I hear you are back this year!
I have had the opportunity to visit many festivals worldwide, but VIFF is one of the most welcoming and inclusive festivals I have ever attended.
So how did you get into this business? Talk to me a bit about how you got your start and what you have worked on in the past.
I have always been on the fringe of the business, initially as a musician. My father was a writer and director, and my mother an actress, so it was a natural path for me to want follow in their footsteps.
How did this project come together for you? Give me a rundown from the preparation, to shooting, to post-production to now!
Initially the story came to me from a good friend. The moment I heard it I felt this had to be a movie. My partner Jaine Green and I rewrote the story for the screen and self-financed it. We got together an amazing crew and cast and prepared for a shoot in Hastings, UK.
What keeps you going while making a movie? What drives you?

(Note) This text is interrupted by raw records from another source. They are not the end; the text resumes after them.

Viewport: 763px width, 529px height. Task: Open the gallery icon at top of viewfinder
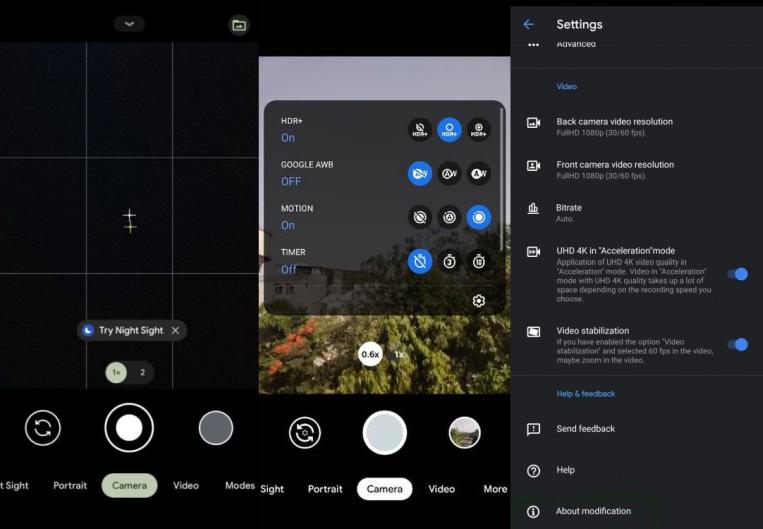coord(239,25)

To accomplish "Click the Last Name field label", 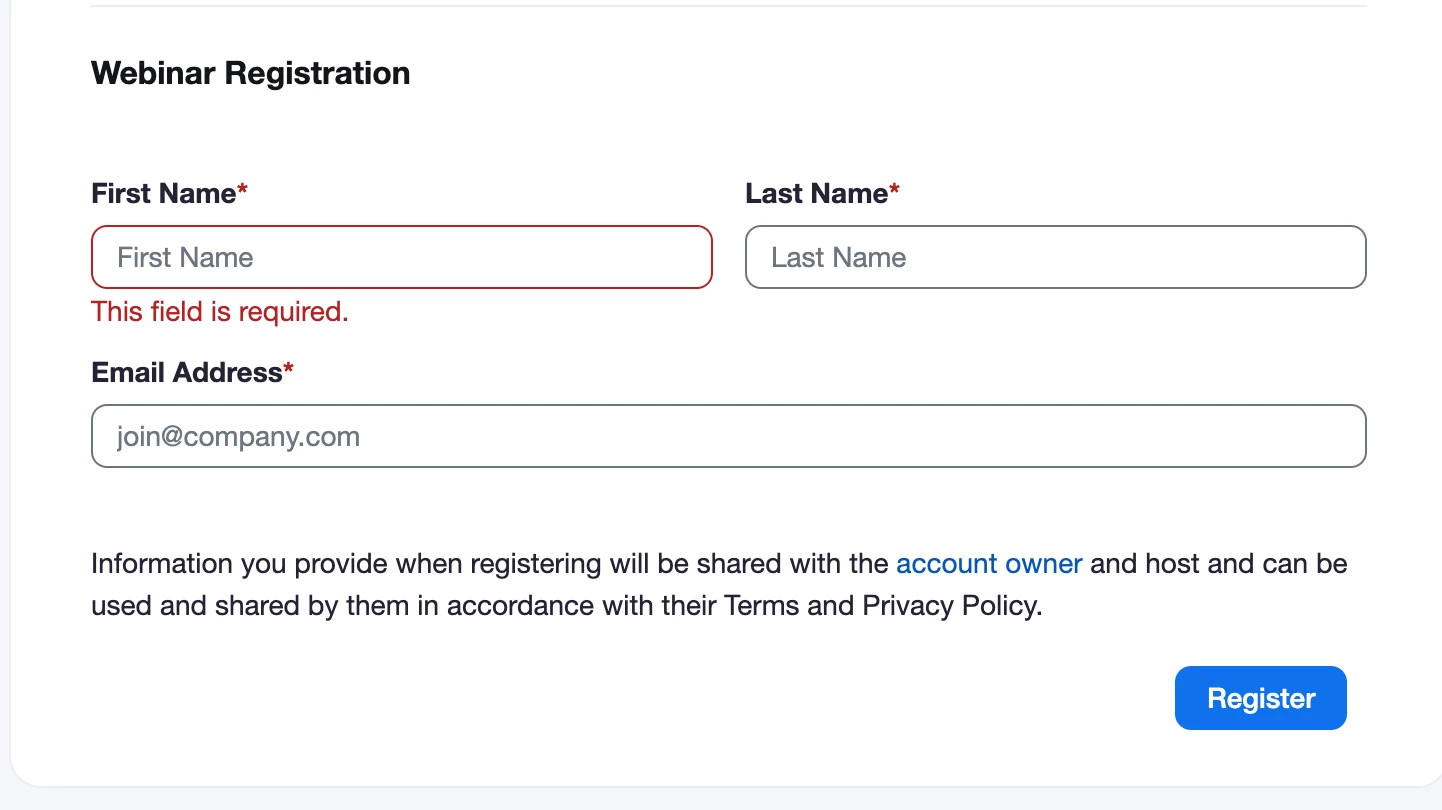I will click(x=816, y=193).
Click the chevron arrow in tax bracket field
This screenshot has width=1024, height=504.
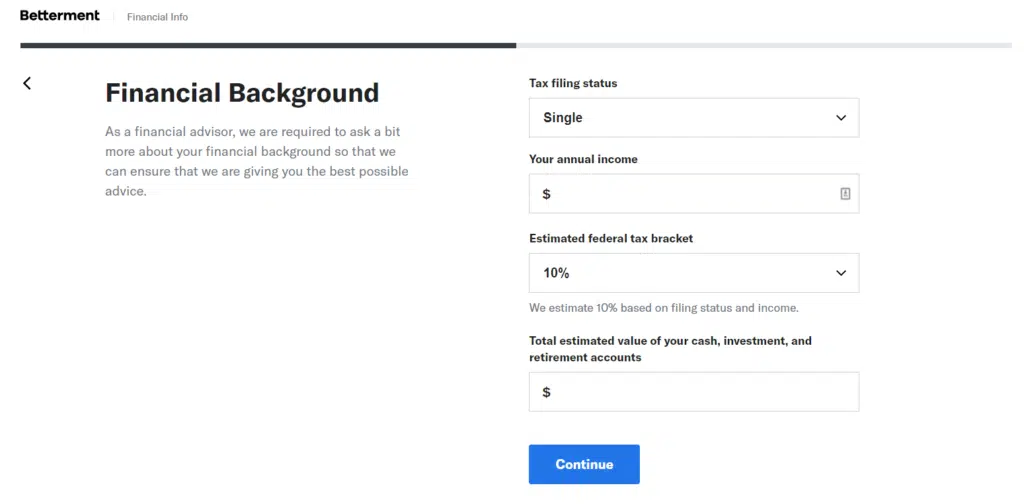click(x=840, y=273)
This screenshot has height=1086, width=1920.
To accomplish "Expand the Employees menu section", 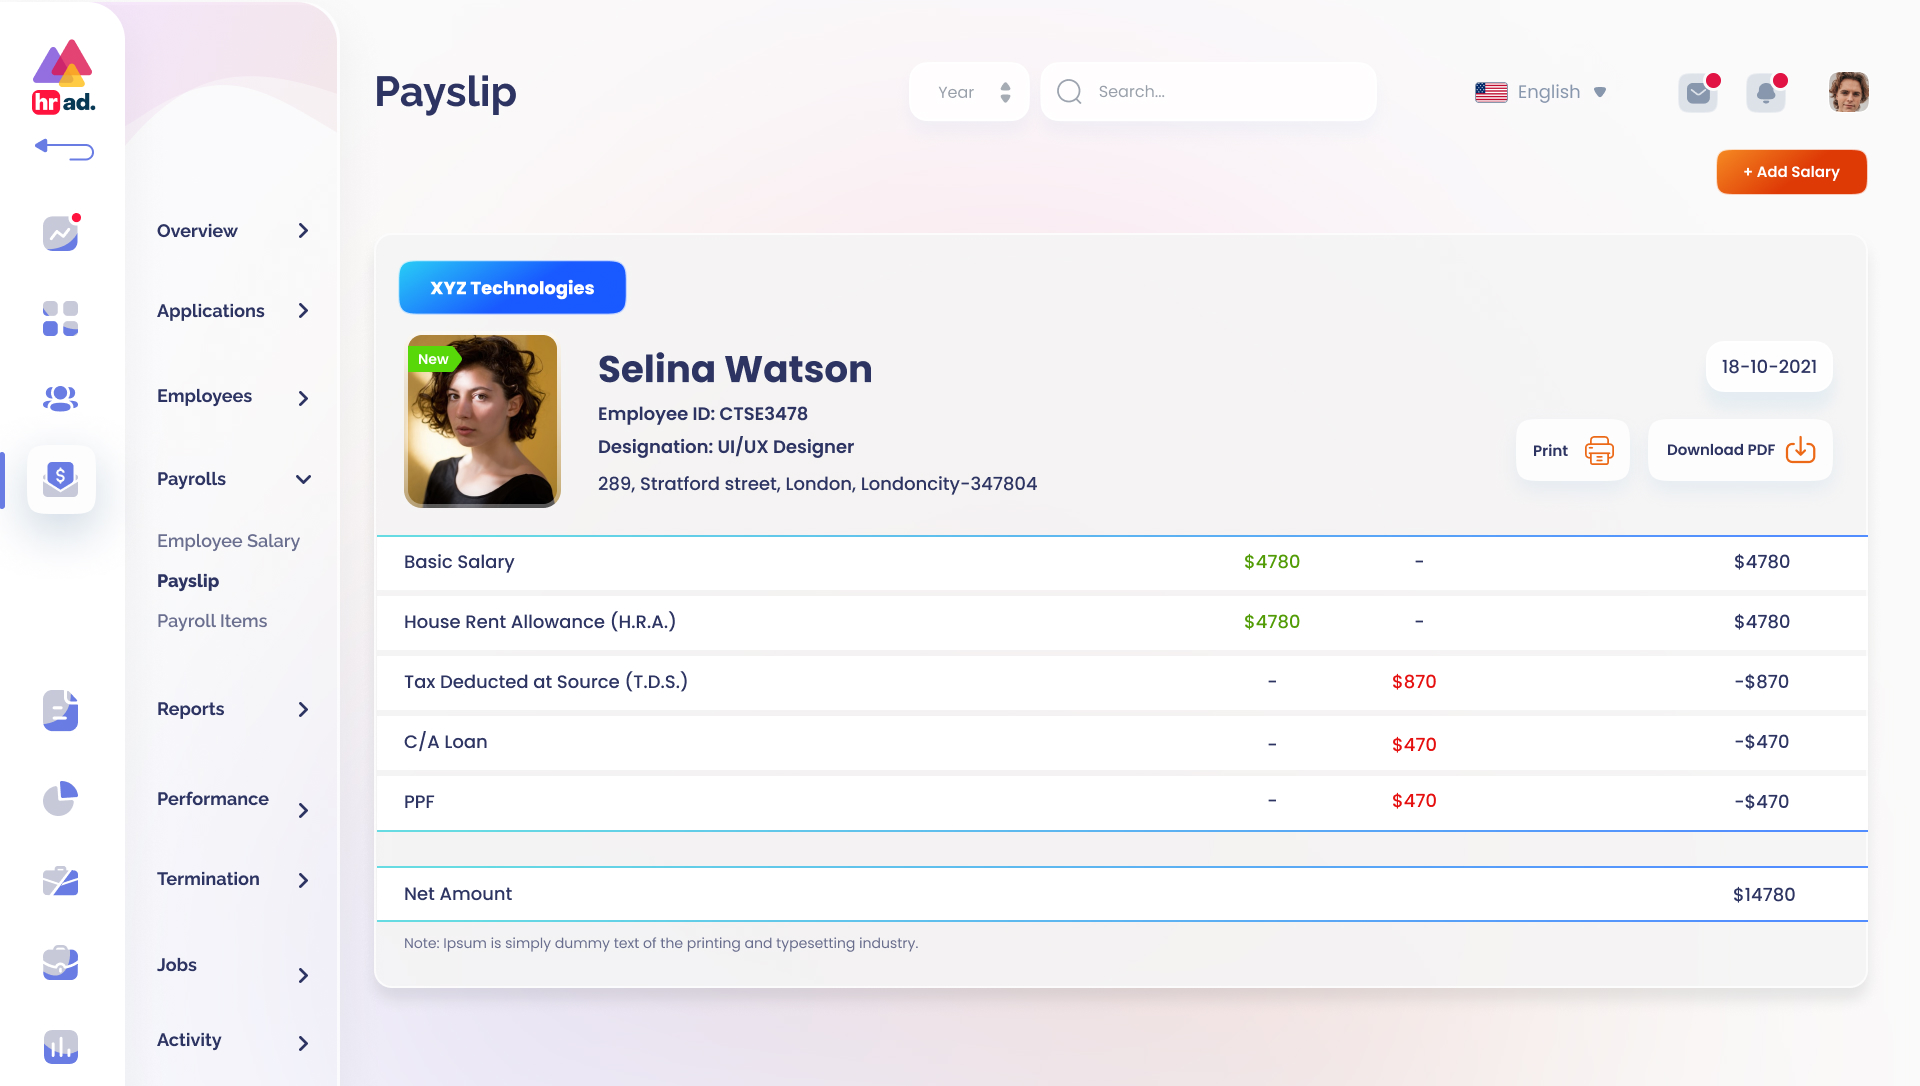I will (304, 398).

Mounds of espresso and twiglets.
What was your biggest challenge with this project, and the moment that was the most rewarding to you?
Logistics, getting everyone together at the right time, as well as having to recast some parts at the last minute. Most rewarding for me was the table read where through the actors, we were able to rewrite parts and create an even better story.
I’m about to get technical, but I would love to know about the the visual design of the movie; what camera did you film with, your relationship to the director of photography and how the movie was photographed.
We used an ARRI Alexa. My relationship was built through pre production with an incredible DP named Dirk Nel, who was also a last minute injection into the project.
What are you looking forward to the most about showing your movie here in Vancouver?
Interacting with other filmmakers are drawing as much as possible from their own experiences.
What would you say to someone who was being disruptive (talking, texting, leaving halfway, etc) through a movie?
If there is something more important for you at this moment…the lobby can surely accommodate you and your phone.
We have a lot of readers on our site looking to make movies or get into the industry somehow. What is the ONE THING you would say to someone who is wanting to get into the filmmaking business?
Keep your dignity and integrity. Your work should always speak for itself.
And final question: what is the greatest movie you have ever seen at a film festival?
BREAK directed by Nicholas Moss…a short film with John Hurt.